Uneno Yu, Taneishi Kei, Kanai Masashi, Okamoto Kazuya, Yamamoto Yosuke, Yoshioka Akira, Hiramoto Shuji, Nozaki Akira, Nishikawa Yoshitaka, Yamaguchi Daisuke, Tomono Teruko, Nakatsui Masahiko, Baba Mika, Morita Tatsuya, Matsumoto Shigemi, Kuroda Tomohiro, Okuno Yasushi, Muto Manabu
Department of Clinical Oncology, Kyoto University Hospital, Kyoto city, Japan.
RIKEN Advanced Institute for Computational Science, Kobe city, Japan.
PLoS One. 2017 Aug 24;12(8):e0183291. doi: 10.1371/journal.pone.0183291. eCollection 2017.
We aimed to develop an adaptable prognosis prediction model that could be applied at any time point during the treatment course for patients with cancer receiving chemotherapy, by applying time-series real-world big data.
Between April 2004 and September 2014, 4,997 patients with cancer who had received systemic chemotherapy were registered in a prospective cohort database at the Kyoto University Hospital. Of these, 2,693 patients with a death record were eligible for inclusion and divided into training (n = 1,341) and test (n = 1,352) cohorts. In total, 3,471,521 laboratory data at 115,738 time points, representing 40 laboratory items [e.g., white blood cell counts and albumin (Alb) levels] that were monitored for 1 year before the death event were applied for constructing prognosis prediction models. All possible prediction models comprising three different items from 40 laboratory items (40C3 = 9,880) were generated in the training cohort, and the model selection was performed in the test cohort. The fitness of the selected models was externally validated in the validation cohort from three independent settings.

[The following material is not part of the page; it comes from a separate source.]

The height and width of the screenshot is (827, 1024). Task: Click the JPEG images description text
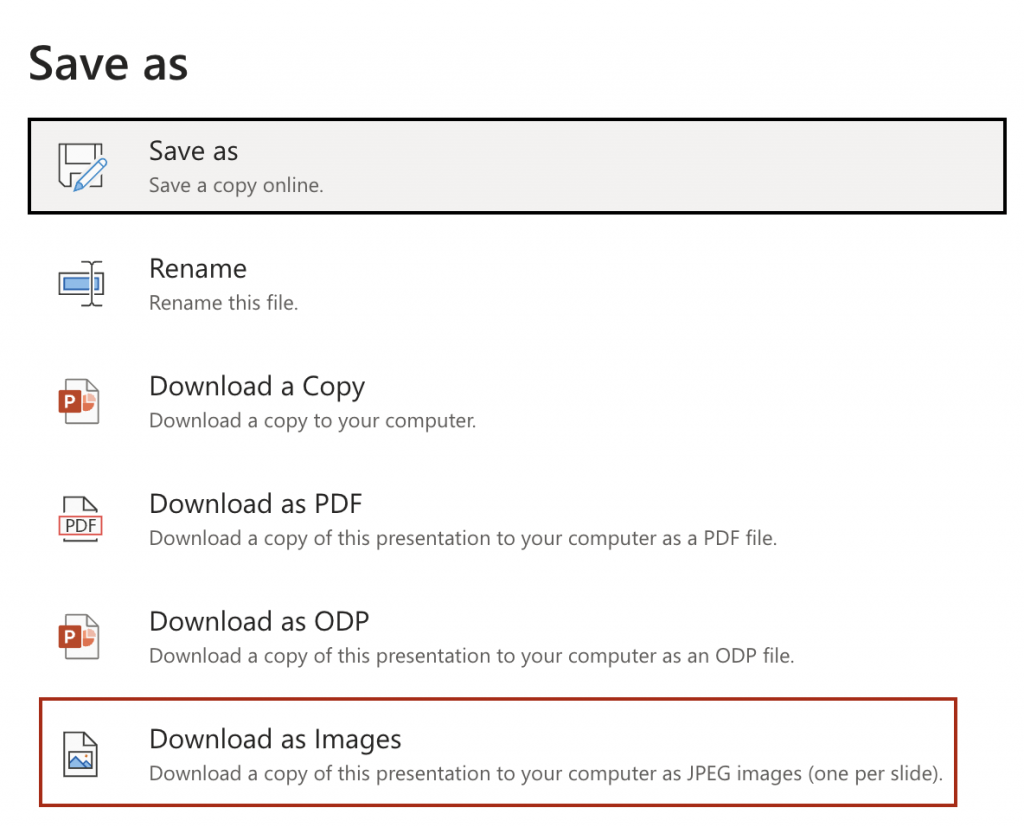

A prognosis prediction model utilizing Alb, lactate dehydrogenase, and neutrophils was selected based on a strong ability to predict death events within 1-6 months and a set of six prediction models corresponding to 1,2, 3, 4, 5, and 6 months was developed. The area under the curve (AUC) ranged from 0.852 for the 1 month model to 0.713 for the 6 month model. External validation supported the performance of these models.
By applying time-series real-world big data, we successfully developed a set of six adaptable prognosis prediction models for patients with cancer receiving chemotherapy.
我们旨在通过应用时间序列真实世界大数据,开发一种适用于接受化疗的癌症患者治疗过程中任何时间点的预后预测模型。
2004年4月至2014年9月期间,4997例接受全身化疗的癌症患者在京都大学医院的前瞻性队列数据库中进行了登记。其中,2693例有死亡记录的患者符合纳入标准,并被分为训练队列(n = 1341)和测试队列(n = 1352)。总共3471521条在115738个时间点的实验室数据,代表了在死亡事件前1年监测的40项实验室指标[如白细胞计数和白蛋白(Alb)水平],用于构建预后预测模型。在训练队列中生成了所有可能的由40项实验室指标中的三项不同指标组成的预测模型(40C3 = 9880),并在测试队列中进行模型选择。所选模型的适用性在来自三个独立机构的验证队列中进行了外部验证。
基于对1 - 6个月内死亡事件的强大预测能力,选择了一个利用白蛋白、乳酸脱氢酶和中性粒细胞的预后预测模型,并开发了一组对应于1、2、3、4、5和6个月的六个预测模型。曲线下面积(AUC)范围从1个月模型的0.852到6个月模型的0.713。外部验证支持了这些模型的性能。
通过应用时间序列真实世界大数据,我们成功地为接受化疗的癌症患者开发了一组六个适应性预后预测模型。